» **THE DATA**:
+++

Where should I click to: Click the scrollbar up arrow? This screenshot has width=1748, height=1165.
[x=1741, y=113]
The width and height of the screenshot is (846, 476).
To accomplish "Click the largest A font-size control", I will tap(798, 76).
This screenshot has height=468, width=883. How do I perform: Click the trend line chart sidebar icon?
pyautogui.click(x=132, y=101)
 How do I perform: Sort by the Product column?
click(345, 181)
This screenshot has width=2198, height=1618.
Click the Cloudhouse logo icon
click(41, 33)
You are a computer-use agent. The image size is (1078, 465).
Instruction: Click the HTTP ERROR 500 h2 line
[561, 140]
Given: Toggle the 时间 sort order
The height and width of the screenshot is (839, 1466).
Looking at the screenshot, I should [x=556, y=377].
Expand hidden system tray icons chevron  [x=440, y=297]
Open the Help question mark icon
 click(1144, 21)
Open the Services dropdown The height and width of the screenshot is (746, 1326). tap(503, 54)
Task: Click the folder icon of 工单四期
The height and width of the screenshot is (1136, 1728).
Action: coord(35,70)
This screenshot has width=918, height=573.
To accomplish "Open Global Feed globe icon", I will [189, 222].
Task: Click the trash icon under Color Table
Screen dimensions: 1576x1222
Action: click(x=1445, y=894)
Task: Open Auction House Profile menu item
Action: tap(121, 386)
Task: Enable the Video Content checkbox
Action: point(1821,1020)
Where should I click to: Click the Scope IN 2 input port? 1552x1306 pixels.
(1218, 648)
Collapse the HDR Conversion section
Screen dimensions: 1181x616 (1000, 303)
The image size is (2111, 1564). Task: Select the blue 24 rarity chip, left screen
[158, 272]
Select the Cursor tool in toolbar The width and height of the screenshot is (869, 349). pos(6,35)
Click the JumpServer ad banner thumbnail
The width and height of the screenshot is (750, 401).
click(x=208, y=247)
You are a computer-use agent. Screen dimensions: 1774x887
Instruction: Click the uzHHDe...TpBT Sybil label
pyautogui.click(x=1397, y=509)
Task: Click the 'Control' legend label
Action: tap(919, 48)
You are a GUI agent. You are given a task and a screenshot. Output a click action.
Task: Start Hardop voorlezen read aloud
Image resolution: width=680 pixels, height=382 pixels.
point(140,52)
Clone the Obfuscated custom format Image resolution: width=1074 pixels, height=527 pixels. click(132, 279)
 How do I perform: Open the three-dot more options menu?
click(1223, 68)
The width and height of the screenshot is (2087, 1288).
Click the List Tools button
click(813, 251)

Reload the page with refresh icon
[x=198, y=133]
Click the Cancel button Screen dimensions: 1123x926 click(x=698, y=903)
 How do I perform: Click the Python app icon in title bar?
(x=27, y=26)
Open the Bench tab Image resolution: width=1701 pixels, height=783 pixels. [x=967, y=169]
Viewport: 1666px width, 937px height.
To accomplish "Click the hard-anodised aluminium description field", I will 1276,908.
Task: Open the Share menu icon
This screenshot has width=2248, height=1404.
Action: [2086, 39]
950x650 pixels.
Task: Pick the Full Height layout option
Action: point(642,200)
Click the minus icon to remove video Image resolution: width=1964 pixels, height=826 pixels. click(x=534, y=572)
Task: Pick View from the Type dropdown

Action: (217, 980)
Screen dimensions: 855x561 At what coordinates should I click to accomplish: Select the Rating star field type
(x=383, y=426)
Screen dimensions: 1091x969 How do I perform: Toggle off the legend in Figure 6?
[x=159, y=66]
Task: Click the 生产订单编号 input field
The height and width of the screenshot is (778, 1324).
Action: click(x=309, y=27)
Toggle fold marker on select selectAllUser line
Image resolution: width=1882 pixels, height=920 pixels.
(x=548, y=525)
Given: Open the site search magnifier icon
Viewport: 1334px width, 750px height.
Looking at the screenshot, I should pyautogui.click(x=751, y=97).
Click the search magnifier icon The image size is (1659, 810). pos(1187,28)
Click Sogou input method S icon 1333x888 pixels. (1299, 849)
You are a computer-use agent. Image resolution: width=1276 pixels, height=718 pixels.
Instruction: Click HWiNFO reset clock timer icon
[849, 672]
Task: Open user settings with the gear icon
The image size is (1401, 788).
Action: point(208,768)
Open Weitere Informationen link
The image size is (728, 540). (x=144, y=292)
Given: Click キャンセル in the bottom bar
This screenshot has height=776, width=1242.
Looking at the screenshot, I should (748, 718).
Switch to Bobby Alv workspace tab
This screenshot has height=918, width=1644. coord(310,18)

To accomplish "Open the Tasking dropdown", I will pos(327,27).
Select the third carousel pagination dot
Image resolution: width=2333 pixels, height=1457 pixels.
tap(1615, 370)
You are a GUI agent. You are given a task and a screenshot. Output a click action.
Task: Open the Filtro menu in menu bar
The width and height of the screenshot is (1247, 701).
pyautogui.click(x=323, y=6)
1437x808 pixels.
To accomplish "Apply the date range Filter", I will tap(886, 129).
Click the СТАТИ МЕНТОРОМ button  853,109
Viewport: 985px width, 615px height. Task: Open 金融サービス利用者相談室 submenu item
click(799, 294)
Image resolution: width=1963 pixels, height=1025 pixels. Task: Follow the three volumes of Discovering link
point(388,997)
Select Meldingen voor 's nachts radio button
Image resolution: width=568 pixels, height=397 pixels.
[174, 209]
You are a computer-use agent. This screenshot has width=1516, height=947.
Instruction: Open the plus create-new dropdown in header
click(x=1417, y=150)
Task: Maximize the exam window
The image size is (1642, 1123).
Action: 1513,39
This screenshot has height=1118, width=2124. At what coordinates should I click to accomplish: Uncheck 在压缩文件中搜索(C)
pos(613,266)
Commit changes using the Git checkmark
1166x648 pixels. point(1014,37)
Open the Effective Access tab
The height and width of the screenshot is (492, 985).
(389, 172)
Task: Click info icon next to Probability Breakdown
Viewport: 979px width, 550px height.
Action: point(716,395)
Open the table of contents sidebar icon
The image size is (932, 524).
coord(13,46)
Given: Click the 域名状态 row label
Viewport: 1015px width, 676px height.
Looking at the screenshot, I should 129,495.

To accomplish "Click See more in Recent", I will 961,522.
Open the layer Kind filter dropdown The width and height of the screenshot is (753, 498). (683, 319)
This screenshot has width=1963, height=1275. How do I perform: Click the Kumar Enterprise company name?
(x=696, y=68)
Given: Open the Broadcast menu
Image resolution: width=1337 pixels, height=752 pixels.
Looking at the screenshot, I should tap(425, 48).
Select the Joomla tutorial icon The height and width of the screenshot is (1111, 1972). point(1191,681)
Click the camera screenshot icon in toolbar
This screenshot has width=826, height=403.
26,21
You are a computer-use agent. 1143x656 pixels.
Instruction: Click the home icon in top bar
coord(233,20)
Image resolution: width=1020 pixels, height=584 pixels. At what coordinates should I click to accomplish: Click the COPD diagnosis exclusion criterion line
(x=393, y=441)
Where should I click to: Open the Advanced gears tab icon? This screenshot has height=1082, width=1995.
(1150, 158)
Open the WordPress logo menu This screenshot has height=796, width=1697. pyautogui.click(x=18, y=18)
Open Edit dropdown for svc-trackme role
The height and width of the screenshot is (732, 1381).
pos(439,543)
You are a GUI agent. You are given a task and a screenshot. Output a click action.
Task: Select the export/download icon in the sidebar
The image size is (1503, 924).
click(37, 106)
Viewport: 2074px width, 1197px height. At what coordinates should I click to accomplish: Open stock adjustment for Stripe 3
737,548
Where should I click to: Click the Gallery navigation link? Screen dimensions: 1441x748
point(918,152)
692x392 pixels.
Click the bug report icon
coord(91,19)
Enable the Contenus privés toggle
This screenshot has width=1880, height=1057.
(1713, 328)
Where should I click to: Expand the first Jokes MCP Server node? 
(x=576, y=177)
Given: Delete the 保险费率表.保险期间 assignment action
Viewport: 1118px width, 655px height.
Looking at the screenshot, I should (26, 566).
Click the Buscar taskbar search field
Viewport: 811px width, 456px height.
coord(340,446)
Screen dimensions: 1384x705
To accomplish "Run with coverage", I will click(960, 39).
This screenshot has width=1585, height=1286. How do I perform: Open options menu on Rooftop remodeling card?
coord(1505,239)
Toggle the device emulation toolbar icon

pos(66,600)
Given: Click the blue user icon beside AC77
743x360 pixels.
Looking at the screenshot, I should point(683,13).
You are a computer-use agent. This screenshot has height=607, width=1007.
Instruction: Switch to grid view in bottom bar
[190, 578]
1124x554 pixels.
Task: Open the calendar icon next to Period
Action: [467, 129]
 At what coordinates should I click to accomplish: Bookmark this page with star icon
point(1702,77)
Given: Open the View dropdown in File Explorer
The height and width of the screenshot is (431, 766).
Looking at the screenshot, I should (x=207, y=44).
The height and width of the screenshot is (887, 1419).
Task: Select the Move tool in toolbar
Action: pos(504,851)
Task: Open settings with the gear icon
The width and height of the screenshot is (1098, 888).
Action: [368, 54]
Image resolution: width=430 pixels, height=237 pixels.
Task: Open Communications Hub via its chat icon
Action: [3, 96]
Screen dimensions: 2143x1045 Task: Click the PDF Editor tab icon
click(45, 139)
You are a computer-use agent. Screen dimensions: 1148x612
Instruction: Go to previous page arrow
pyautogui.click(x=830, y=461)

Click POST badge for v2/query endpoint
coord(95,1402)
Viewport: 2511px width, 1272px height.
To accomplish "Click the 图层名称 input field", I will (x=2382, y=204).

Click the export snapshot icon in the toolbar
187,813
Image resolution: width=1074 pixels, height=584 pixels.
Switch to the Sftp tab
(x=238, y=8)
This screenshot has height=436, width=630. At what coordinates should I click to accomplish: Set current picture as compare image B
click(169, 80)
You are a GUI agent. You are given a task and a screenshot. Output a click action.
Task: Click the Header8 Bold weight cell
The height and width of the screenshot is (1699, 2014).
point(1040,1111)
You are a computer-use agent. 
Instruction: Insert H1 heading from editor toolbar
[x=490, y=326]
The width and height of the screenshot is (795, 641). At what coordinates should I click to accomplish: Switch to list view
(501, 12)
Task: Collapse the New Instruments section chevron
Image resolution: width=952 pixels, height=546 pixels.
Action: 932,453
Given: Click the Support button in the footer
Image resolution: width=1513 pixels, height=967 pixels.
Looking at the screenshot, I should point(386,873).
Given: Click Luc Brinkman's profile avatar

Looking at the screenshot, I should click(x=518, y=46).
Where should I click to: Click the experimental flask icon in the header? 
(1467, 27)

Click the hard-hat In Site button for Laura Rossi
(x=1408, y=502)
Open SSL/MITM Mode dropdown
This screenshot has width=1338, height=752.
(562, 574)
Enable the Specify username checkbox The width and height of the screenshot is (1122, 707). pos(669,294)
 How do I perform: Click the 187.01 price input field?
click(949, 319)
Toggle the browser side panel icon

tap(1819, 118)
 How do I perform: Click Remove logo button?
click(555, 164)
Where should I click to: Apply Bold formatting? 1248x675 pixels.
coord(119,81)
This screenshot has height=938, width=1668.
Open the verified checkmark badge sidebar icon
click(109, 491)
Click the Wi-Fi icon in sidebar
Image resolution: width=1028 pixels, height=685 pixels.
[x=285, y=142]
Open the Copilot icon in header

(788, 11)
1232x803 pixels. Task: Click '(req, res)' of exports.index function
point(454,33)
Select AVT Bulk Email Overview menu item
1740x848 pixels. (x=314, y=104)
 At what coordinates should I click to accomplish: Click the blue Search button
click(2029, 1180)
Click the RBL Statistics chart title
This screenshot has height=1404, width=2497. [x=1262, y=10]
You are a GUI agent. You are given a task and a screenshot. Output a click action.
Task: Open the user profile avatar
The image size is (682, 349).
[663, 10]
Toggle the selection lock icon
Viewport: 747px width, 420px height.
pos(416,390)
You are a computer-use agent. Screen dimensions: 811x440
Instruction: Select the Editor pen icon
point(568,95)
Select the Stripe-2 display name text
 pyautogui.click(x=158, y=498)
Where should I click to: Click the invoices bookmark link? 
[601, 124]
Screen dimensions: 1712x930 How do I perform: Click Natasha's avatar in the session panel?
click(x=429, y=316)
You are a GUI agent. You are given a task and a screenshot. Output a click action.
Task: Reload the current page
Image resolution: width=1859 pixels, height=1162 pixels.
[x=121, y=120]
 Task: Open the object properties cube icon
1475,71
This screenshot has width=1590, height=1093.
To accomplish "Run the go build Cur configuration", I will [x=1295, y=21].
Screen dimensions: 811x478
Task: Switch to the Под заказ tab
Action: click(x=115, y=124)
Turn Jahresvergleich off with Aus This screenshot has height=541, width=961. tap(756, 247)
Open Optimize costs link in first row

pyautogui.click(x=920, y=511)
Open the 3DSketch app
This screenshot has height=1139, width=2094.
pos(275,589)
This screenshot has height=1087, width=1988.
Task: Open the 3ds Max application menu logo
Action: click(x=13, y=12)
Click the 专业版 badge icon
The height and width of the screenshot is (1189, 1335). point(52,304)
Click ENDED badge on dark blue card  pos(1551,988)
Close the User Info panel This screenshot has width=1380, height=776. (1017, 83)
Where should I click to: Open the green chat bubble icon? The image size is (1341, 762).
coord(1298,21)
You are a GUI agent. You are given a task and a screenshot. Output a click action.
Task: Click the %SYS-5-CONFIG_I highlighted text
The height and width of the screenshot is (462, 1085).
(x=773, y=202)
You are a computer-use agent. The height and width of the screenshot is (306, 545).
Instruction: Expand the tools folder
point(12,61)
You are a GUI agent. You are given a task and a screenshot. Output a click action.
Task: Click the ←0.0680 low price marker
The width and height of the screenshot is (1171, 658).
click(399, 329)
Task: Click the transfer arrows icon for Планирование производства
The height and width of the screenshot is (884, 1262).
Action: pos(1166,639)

+++

» **EXERCISE DIRECTIONS**: Where a line of the material holds the word "chevron", copy that line.

» **ANSWER SPACE**:
Expand hidden system tray icons chevron  [x=440, y=297]
Task: Collapse the New Instruments section chevron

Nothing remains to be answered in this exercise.